Mixed reaction after vaping bill passes 2nd reading in P.E.I. Legislature

The private member's bill would restrict where vaping products can be sold, ban certain flavours and raise the legal age to buy tobacco and e-cigarettes from 19 to 21.

'We're really happy to see the three parties working together and pushing the agenda forward'

If the vaping bill passes third reading and becomes law, P.E.I. would have the highest age restriction in the country. (CBC)

A private member's bill that would place stricter rules around tobacco and e-cigarettes has been met with mixed reactions from community groups and industry stakeholders.

The P.E.I. Lung Association says it's excited about the potential effect the bill could have on curbing vaping among Island youth. 

"We're really happy to see the three parties working together and pushing the agenda forward," said Julia Hartley, association co-ordinator with the organization.

The private member's bill would restrict where vaping products can be sold, ban certain flavours and raise the legal age to buy tobacco and e-cigarettes from 19 to 21.

The bill passed second reading in the P.E.I. Legislature Tuesday.

Hartley said with so much marketing targeted to youth, she believes raising the minimum age to purchase vaping products will help stop under-age Islanders from having friends 19 or older buy the products for them.

Julia Hartley, with the P.E.I. Lung Association, believes the bill is an important step in curbing youth vaping. (Laura Meader/CBC )

She said she's also pleased to hear about the prospect of a flavour restriction. She said flavours like mango and cotton candy are designed to appeal specifically to youth. 

"We see that 95 per cent of youth are choosing flavours, and we think that by reducing these flavours, it will help with this cause," said Hartley.

Industry reaction

Those in the industry have a different opinion when it comes to the flavours.

The Vaping Industry Trade Association called the latest development "disappointing," in a news release. It said the banning of certain flavours "could undermine the switching rates of adult smokers towards less harmful alternatives."

Shamus Kelly, the owner of this Charlottetown vape shop, says that if flavours are eliminated, it will impact his business. (Laura Meader/CBC )

The association also said it was concerned that limiting access to the products "reduces the likelihood that current adult smokers will make the switch."

"Governments must also strike the right balance so we save the public-health-benefit vaping products present for adult smokers, while keeping nicotine products out of the hands of young people," the release said.

'I'm all for that'

Some Island business that sell vaping products are on board to raise the age to 21, in support of keeping it out of the hands of youth.

"I'm all for that. Anything they're doing to try and make it unappealing for children, I am going to back that up" said Shamus Kelly, owner of Eastern Vapes in Charlottetown.

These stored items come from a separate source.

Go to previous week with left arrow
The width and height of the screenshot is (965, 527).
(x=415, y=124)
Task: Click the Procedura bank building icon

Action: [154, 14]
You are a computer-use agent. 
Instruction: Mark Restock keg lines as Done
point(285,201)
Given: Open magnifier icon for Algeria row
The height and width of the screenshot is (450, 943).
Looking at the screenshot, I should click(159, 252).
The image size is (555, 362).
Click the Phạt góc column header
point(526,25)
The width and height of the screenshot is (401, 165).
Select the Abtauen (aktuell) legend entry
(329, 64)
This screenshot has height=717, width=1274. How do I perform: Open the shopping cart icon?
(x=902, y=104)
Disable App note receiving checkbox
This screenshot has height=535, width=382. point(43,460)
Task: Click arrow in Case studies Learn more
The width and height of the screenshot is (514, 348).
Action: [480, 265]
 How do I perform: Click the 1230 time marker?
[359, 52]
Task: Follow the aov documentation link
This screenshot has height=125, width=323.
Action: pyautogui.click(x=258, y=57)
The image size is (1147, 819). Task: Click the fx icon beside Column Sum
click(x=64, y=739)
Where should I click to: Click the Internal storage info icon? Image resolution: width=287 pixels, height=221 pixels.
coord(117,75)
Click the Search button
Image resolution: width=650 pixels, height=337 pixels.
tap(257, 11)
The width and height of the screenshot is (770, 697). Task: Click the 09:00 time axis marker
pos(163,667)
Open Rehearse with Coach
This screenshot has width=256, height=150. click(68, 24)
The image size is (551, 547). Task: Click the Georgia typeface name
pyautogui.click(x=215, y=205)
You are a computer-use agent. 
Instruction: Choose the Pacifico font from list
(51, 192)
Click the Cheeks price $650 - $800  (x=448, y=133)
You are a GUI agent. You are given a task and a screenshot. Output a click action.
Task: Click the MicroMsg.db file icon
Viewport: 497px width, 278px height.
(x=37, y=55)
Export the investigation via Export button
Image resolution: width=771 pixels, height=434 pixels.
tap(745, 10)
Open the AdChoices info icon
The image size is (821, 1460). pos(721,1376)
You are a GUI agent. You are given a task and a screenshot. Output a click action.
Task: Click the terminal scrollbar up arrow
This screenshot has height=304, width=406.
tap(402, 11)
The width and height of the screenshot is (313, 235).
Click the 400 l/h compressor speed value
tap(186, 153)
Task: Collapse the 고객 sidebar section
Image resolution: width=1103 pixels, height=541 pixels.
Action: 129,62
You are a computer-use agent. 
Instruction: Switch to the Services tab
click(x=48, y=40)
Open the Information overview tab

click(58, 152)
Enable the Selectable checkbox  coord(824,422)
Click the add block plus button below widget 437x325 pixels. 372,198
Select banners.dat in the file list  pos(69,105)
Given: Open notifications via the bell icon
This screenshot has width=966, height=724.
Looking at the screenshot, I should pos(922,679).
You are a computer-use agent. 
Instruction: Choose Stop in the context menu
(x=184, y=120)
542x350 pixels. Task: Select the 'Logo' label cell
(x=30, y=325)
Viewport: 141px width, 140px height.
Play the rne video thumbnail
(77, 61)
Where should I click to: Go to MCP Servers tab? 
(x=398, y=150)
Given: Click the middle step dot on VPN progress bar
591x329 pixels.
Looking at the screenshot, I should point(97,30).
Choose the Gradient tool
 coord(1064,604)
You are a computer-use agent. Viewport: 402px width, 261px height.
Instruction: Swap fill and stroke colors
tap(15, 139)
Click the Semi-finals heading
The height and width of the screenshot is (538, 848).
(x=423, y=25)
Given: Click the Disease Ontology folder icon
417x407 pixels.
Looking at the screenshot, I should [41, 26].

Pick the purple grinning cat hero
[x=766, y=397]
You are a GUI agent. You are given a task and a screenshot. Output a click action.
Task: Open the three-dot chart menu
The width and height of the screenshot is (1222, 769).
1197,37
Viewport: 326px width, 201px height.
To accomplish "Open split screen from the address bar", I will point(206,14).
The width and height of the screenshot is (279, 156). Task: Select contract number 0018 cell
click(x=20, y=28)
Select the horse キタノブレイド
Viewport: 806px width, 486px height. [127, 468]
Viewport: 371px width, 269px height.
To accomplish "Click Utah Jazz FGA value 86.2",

"I'm trying my best to be really strict in here with the IDs and everything like that because there is a lot of kids getting their hands on this stuff. They are not coming in and buying it themselves, but they are getting other people to buy it for them."

Shamus Kelly, owner of Eastern Vapes in Charlottetown, says vaping helped him quit smoking — but agrees with raising the age limit. (Laura Meader/CBC )

Kelly said that the one part of the bill that does concern him is the flavour limitations. He said that vaping helped him quit smoking and he worries what impact the limited selection could have on others who are trying to break their habit.

He also worries that aspect of the bill will impact his business most.

It's very exciting to see P.E.I. as the first.— Kelly Cull

"If they do ban the flavours and they take the flavours away, that is what is going to take the hit on business," Kelly said.

"A huge hit because there is a lot of people that vape as a hobby. They don't do it to quit smoking or anything like that. They don't even use nicotine in their juices."

'Very exciting,' says cancer society

The Canadian Cancer Society was one of the organizations advocating to raise the minimum age to buy tobacco and vaping products, among other measures.

"What we have seen here in P.E.I. and across Canada is really an explosive rise in the number of young people who are using vaping products," said Kelly Cull, regional director of public policy with the society.

MLA Cory Deagle, who tabled the bill, and Kelly Cull with the Canadian Cancer Society after Bill 112 passed second reading on Nov. 19, 2019. (Sarah MacMillan/CBC)

"Specific here to P.E.I., we have a youth smoking rate that is double the national average. It's 16 per cent for those aged 15 to 19 versus eight per cent in terms of the national average."

Cull said the issues around vaping have pushed other jurisdictions to look at ways to curb youth use.

"But here in P.E.I., 21 would be the first in Canada," she said. "There are 18 U.S. states that have implemented 21 for tobacco and e-cigarettes, but this is the first time this particular policy has come to Canada. It's very exciting to see P.E.I. as the first."

The private member's bill will still need to pass third reading in the legislature before it becomes law.